Is it currently possible for me to get an AI to play with me at all, let alone well?

opened a Ṁ1,000 YES at 60% order

@benjaminIkuta Wait a few months for better computer use.

opened a Ṁ100 YES at 40% order

@AdamK Have you seen Claude pays Pokemon? It's far worse than an amateur human, and the problem is planning, not interfacing with the game.

Also, the LLM approach is useless for realtime games where speed/reaction time is required, you can't exactly feed screenshots to it and wait for reply if it's a competitive shooter.

@ProjectVictory I think latency issues are one of the most plausible paths to AIs failing to meet the resolution criteria for certain classes of games. I'm not worried that AIs in 2028 will fail to plan well.

Above, I was mostly referring to the fact that plugging an AI up to a game requires custom scaffolding, so is not something people can easily do currently. Better general computer use in the next 3-6 months might get us to the point where everyday people can have it actually try to play games, however badly.

@AdamK six months is not a very long time. I'd bet I'm not playing Inflection Point with an AI by then.

@AdamK so once a few months passes, you'll update down?

@benjaminIkuta Yes, my short timelines largely depend on seeing impressive returns to scaling RL.

@ProjectVictory the LLM can code a simple bot that plays a first person shooter, and iterate on the code in the background.

@MartinRandall can it though? According to the resolution criteria "It doesn't get a chance to practice". And writing a bot that used screen capture to play a shooter is anything but simple.

@ProjectVictory it realizes it's a fps in the intro cutscene and deploys a standard fps bot. After that it just needs to adjust the program on what to shoot.

@MartinRandall what's "a standard fps bot"? Can you give me an example of such a program?

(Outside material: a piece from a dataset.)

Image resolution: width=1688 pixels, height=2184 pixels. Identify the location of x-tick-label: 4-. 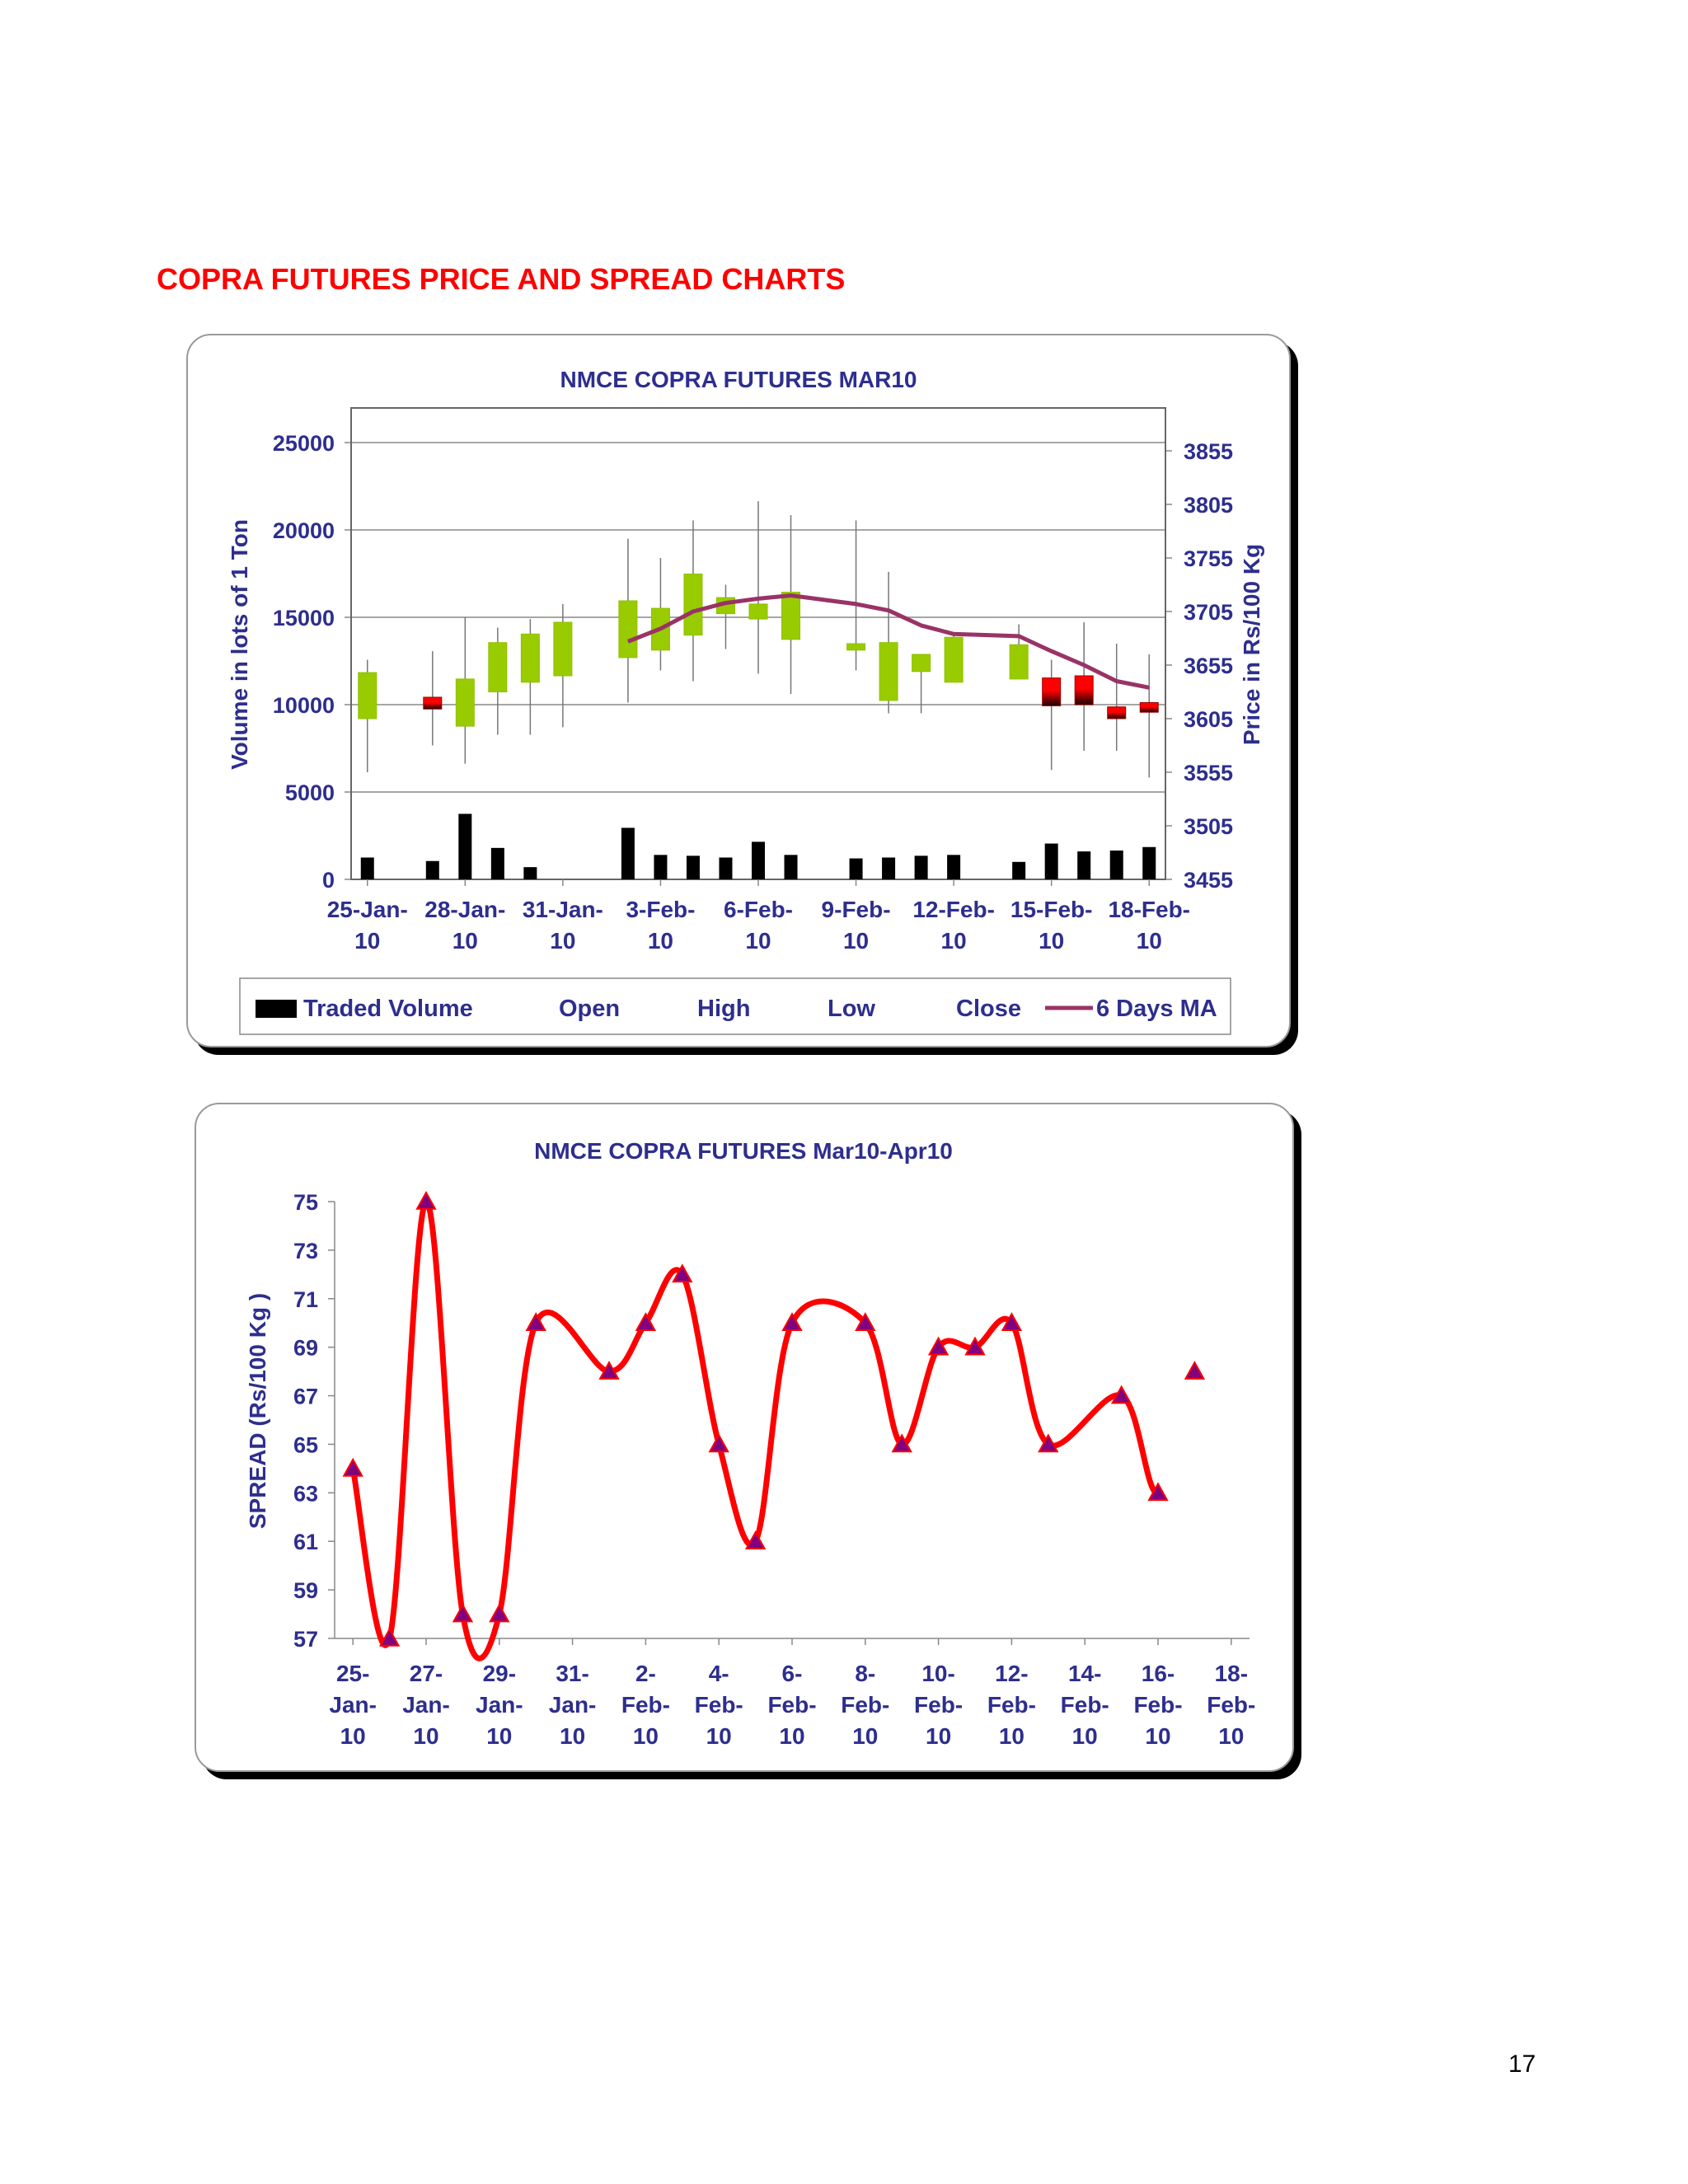
(719, 1673).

Or do you expect an LLM to write one from scratch in the time it takes for a game to load?

@benjaminIkuta

> Is it currently possible for me to get an AI to play with me at all, let alone well?

The best model currently accessible is probably UI-Tars . Claude and Gemini have both been making progress playing Pokemon, but I would argue neither of them really count because Pokemon is a turn-based game and the AIs get significant scaffolding in order to be able to play.

@LoganZoellner it's really cool that this is possible at all with a local model, but it takes minutes to do simple tasks in browser so probably not a viable Minecraft buddy yet

https://www.reddit.com/r/LocalLLaMA/comments/1k665cg/anyone_try_uitars157b_new_model_from_bytedance/

@ProjectVictory Relevant market https://manifold.markets/AdamK/before-2027-will-i-enjoy-playing-mi?r=QWRhbUs

@AdamK "Wait a few months for better computer use." Okay, it's been a few months now.

@benjaminIkuta Speaks to the inefficiency of Manifold operationalizations that there weren’t better computer use questions for me to lose mana on

Obviously.

We're talking about an AI system that could be playing anything from Starcraft, to Baba is You, to Quake, to Infinifactory at human level in real time without any training... this is essentially the strong form of AGI.